Naukowcy trzymali się idei bariery krew-mózg – wyraźnego rozdziału w funkcji między mózgiem a układem odpornościowym – ale zostali zmuszeni do odłożenia tego do kosza na śmieci, ponieważ gromadzą się dowody na ich nierozerwalne połączenie.

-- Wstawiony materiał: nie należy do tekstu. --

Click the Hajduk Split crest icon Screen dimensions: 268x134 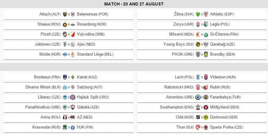coord(73,97)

„Wszystkie zaburzenia psychiatryczne i neurologiczne mają swoje podłoże w mózgu, a mózg nie jest statyczny, lecz strukturalnie i funkcjonalnie reaguje na szereg problemów biologicznych, psychologicznych i społecznych” – wyjaśnił dr Alan Carson, wykładowca neuropsychiatrii na Uniwersytecie w Edynburgu. „Jednak instytucjonalnie używamy przestarzałego kodu, który dzieli zaburzenia mózgu na psychiatryczne kody 'f’ i neurologiczne kody 'g’, co powstrzymuje zarówno postęp naukowy, jak i kliniczny”.
Ujawnienie dowodów na to, że zapalenie może napędzać depresję było pierwszym krokiem; teraz naukowcy mają nadzieję na bardziej skrupulatne badania, aby wykorzystać te informacje do skutecznego leczenia tej dolegliwości.
Należy zaznaczyć, że związek ten, który jest obecnie widoczny w coraz większej liczbie badań, nie wyklucza ani nie wypiera innych przyczyn depresji, ani też obecnych modeli leczenia.